- _RECORDS SHOWN_:
━━━━
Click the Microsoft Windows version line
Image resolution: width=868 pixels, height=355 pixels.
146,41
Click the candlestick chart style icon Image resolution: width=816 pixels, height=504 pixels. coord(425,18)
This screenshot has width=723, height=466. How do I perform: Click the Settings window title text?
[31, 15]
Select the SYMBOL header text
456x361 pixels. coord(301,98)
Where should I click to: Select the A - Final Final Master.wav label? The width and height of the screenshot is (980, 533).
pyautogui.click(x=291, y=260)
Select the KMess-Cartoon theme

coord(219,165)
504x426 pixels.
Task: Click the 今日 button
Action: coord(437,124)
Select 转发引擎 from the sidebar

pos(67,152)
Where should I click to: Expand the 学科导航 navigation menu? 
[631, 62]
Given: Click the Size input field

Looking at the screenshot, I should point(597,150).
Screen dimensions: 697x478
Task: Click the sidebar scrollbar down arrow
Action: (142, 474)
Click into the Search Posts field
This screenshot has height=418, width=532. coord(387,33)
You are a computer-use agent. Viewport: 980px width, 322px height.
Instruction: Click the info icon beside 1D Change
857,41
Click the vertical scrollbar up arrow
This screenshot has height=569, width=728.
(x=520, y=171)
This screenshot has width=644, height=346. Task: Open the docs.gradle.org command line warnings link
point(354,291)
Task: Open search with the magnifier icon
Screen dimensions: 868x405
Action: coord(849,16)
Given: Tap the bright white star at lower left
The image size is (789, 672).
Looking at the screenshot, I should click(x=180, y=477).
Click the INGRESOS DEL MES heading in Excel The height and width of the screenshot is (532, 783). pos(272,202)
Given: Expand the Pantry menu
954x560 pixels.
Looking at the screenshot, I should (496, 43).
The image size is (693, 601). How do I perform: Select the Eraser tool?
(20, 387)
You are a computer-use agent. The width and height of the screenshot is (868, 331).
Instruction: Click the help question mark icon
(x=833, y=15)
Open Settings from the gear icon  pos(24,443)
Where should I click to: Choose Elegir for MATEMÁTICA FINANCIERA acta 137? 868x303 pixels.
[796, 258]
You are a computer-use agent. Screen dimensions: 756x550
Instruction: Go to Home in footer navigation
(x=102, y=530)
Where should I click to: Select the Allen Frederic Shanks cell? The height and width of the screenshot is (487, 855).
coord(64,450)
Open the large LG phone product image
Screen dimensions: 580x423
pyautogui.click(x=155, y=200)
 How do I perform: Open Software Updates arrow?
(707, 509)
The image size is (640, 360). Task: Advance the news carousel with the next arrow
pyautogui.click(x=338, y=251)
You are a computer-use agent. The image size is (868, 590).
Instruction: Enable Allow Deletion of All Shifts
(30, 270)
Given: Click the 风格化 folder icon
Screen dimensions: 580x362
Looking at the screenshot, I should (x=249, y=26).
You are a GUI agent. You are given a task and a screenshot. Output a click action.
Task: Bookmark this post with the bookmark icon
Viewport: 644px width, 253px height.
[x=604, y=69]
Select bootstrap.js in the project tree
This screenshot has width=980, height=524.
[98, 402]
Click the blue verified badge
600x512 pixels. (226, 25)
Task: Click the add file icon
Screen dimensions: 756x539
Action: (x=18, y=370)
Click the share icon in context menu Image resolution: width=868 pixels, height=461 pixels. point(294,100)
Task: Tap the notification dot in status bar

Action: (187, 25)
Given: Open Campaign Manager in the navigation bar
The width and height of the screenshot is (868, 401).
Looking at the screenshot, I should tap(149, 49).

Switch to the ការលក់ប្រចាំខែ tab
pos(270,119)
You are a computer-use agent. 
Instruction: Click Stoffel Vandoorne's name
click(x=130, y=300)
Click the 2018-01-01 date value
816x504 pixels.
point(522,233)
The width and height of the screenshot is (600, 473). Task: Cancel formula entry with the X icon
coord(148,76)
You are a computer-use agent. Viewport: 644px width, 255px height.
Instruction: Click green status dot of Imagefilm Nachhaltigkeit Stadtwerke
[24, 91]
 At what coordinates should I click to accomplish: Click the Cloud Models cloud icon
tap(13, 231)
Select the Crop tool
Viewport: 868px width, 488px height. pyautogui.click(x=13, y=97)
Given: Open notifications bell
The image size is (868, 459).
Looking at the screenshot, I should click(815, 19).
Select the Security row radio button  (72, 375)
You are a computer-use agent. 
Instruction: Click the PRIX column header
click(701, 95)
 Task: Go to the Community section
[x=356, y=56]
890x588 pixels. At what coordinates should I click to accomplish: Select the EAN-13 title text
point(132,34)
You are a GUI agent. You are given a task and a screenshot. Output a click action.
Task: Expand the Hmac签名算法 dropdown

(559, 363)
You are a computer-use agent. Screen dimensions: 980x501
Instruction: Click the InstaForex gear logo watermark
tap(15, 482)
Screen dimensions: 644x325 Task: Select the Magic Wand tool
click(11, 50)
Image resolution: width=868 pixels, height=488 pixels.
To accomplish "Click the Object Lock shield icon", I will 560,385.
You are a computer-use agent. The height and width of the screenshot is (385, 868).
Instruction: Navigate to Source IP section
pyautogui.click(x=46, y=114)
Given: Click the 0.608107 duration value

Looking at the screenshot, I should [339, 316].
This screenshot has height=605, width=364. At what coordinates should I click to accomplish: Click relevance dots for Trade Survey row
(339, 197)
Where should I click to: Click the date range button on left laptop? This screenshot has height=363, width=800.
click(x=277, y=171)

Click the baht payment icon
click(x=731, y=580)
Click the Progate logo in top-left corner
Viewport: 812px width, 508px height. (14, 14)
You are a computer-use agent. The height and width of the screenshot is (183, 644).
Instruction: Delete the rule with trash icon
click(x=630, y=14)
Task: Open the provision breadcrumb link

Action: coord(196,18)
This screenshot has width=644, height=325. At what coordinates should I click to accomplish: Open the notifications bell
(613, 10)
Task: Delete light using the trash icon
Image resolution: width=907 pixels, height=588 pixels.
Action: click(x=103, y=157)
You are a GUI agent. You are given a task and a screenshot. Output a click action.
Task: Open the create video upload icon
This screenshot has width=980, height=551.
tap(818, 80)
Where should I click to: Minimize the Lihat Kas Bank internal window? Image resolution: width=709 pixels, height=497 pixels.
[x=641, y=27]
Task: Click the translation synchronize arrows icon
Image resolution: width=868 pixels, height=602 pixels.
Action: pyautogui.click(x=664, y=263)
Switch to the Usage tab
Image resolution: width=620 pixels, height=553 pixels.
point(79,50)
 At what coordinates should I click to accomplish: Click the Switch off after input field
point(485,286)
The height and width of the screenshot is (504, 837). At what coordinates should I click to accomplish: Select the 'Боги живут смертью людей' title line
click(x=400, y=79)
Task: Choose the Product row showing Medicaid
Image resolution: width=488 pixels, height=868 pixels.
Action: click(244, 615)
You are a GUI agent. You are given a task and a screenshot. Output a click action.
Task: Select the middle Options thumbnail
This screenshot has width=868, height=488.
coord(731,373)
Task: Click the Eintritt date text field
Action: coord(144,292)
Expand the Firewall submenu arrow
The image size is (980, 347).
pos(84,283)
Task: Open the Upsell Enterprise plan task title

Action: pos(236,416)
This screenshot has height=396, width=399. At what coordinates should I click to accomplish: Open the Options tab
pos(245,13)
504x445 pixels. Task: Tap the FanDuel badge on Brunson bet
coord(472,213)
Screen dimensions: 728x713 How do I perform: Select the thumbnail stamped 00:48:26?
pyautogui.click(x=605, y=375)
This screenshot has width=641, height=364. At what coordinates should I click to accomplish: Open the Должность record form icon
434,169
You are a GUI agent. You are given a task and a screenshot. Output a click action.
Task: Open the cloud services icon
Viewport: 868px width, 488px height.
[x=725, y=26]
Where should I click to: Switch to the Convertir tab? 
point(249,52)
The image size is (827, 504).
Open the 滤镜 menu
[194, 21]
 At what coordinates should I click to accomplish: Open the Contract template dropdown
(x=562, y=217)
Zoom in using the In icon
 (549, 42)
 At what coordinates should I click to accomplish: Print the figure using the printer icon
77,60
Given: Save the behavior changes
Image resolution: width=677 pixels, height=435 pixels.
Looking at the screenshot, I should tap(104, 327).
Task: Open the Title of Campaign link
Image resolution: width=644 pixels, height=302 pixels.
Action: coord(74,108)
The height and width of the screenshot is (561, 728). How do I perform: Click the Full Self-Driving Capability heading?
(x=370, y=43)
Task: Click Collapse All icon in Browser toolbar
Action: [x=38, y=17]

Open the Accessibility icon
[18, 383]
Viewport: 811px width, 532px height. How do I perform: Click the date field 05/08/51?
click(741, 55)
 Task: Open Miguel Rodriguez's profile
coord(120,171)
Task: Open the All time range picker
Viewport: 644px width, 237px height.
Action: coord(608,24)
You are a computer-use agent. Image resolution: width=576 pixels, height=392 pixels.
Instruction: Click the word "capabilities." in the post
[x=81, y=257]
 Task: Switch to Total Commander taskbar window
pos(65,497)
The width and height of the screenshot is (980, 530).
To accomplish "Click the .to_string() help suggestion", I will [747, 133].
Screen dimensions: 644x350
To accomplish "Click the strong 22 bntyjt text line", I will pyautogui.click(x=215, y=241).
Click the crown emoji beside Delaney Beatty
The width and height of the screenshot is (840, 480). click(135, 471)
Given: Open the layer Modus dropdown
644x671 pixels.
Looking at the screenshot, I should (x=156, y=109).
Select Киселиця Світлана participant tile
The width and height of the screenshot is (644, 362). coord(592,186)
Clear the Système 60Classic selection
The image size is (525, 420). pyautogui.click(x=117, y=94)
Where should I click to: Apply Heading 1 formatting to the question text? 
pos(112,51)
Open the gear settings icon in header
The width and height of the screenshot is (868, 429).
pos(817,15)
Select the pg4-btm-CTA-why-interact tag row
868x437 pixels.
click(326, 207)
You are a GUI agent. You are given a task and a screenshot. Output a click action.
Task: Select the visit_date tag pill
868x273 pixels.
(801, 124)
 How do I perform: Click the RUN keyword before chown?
━━━━
- _EXERCISE INSTRUCTIONS_: Everything above from the line containing "Where should I click to: Switch" down to the line containing "Given: Save the behavior changes" is to be transcribed exactly, with both of those lines included and nothing else added.

- _WRITTEN ANSWER_:
Where should I click to: Switch to the Convertir tab? 
point(249,52)
The image size is (827, 504).
Open the 滤镜 menu
[194, 21]
 At what coordinates should I click to accomplish: Open the Contract template dropdown
(x=562, y=217)
Zoom in using the In icon
 (549, 42)
 At what coordinates should I click to accomplish: Print the figure using the printer icon
77,60
Given: Save the behavior changes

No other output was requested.